Turkish Foreign Minister Mevlut Cavusoglu
The militia of warlord Khalifa Haftar cannot win the ongoing conflict in Libya, Turkey’s foreign minister said on Wednesday.
"Taking back the coastline from Tripoli to Tunisia, recapturing international airports, and progress made from air and land operations shows essentially that Haftar cannot win this war," Mevlut Cavusoglu said in a televised interview.
Haftar’s militias recently stepped up their attacks, but the Libyan government under Prime Minister Fayez al-Sarraj began to repel them with a counter-attack and captured key positions, said Cavusoglu.
"The Haftar side doesn’t want a political solution in Libya, nor do the countries backing Haftar such as the UAE, Egypt, and Russian-backed Wagner [Group] mercenaries," he added.
Following the ouster of late ruler Muammar Gaddafi in 2011, Libya’s government was founded in 2015 under a UN-led political agreement.
The Libyan government has been under attack by Haftar's forces since April 2019, with more than 1,000 killed in the violence.
On recent developments in the US, Cavusoglu called for clear-headedness amid protests over the killing of George Floyd, an unarmed black man who died last week after being pinned down by a white police officer.
"It is unacceptable for police to kill any person in such a way, regardless of race or religion," said Cavusoglu.
"Justice must be done in a way that will relieve everyone's conscience regarding the police who committed this murder," he added.
But he also stressed that the protests turning into vandalism would be both inappropriate and dangerous.
"No matter who it is, we do not support such vandalism, not just in the US but also in other countries," he added.

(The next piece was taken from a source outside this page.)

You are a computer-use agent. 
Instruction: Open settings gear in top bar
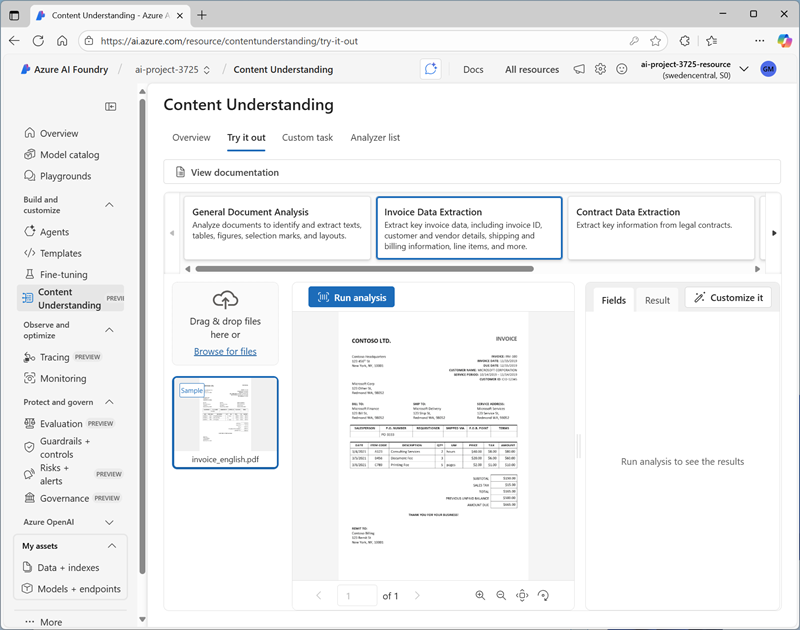point(600,69)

On US President Donald Trump saying he would declare far-left anti-fascist group Antifa a terror organization, Cavusoglu referred to recent press reports on links between Antifa and the terrorist YPG/PKK, urging the US to take a similar stance against Antifa when it attacks Turkish soldiers jointly with the YPG/PKK.
In its more than 30-year terror campaign against Turkey, the PKK – listed as a terrorist organization by Turkey, the US and the European Union – has been responsible for the deaths of 40,000 people, including women, children and infants. The YPG is the PKK’s Syrian offshoot.

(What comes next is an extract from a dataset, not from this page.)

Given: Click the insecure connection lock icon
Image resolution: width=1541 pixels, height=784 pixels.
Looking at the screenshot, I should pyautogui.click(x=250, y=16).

- 'Turkish activities in E.Med in line with international law'
On Ankara's drill ships working in the Eastern Mediterranean since last year, Cavusoglu said Turkish activities in the region are in line with international law.
Saying that Turkey’s aim in the Eastern Mediterranean is to cooperate with everyone, he added that the Greek Cypriots must “first agree with the Turkish Cypriot side on the fair sharing of wealth around Cyprus.”
The top diplomat also stressed that any agreement on the Eastern Mediterranean without Turkish participation would be “null and void.”
“Any cooperation with Turkey absent will eventually not yield any results. We proved this via the steps we took. We cannot allow a fait accompli. You will come to us if you want to cooperate in the Eastern Mediterranean,” he explained.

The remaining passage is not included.